__WHAT YOU NEED TO DO__:
Repeat each entry exactly and drop the pictures.

Data records
- Opening Delimiter -

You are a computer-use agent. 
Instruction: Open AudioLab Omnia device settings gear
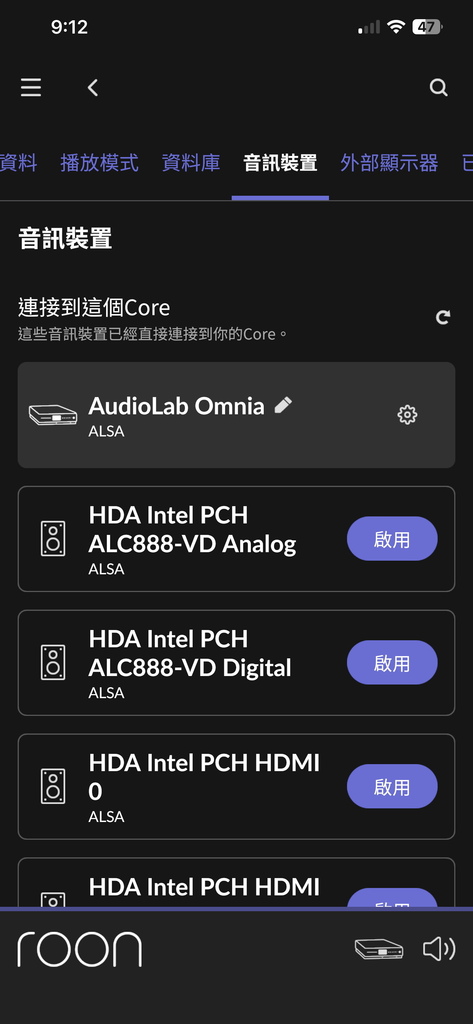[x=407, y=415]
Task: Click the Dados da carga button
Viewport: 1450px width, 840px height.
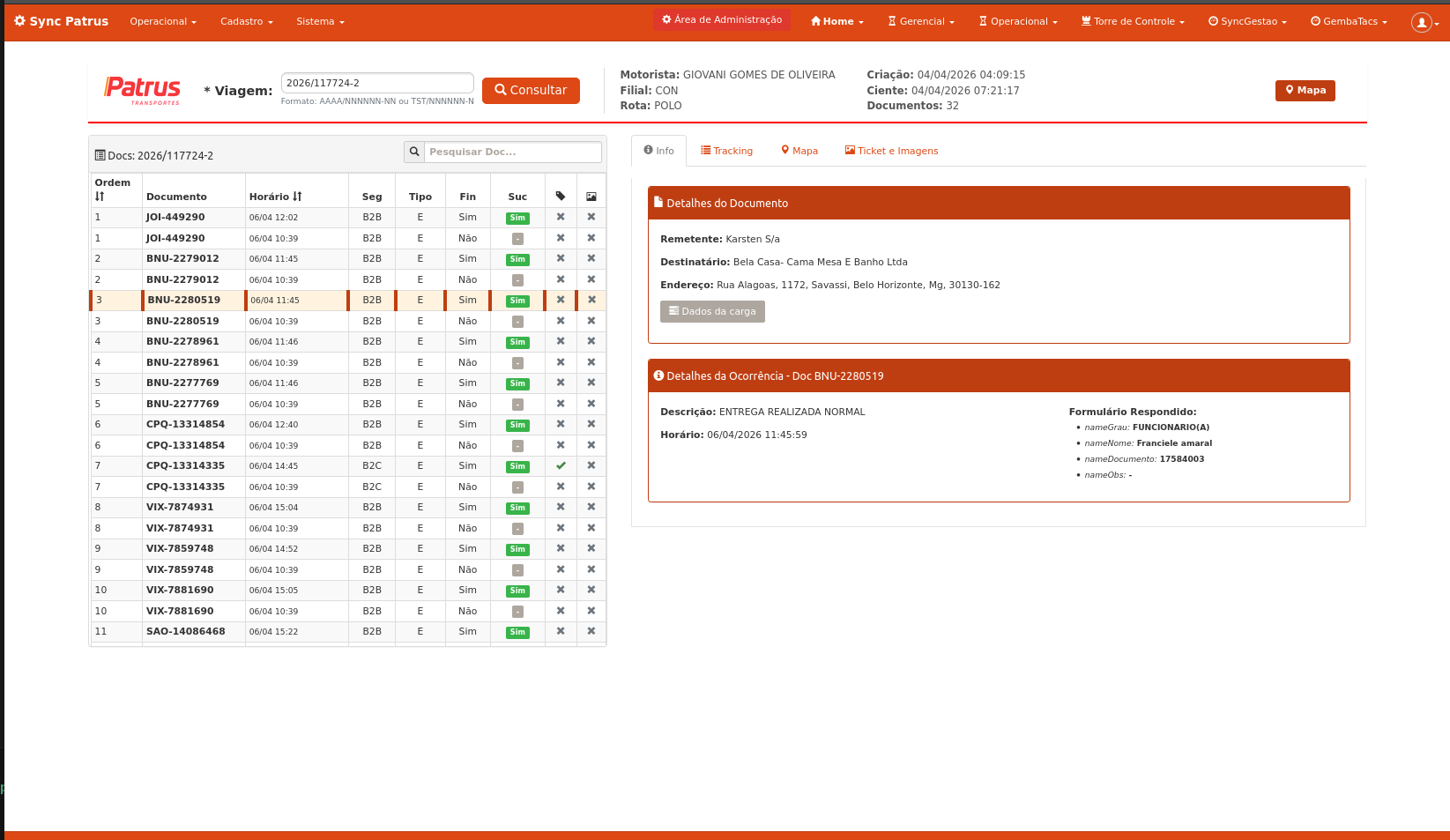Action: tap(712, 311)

- Closing Delimiter -

__TASK OUTPUT__:
You are a computer-use agent. 
Instruction: Open AudioLab Omnia device settings gear
[x=407, y=415]
Task: Click the Dados da carga button
Viewport: 1450px width, 840px height.
Action: tap(712, 311)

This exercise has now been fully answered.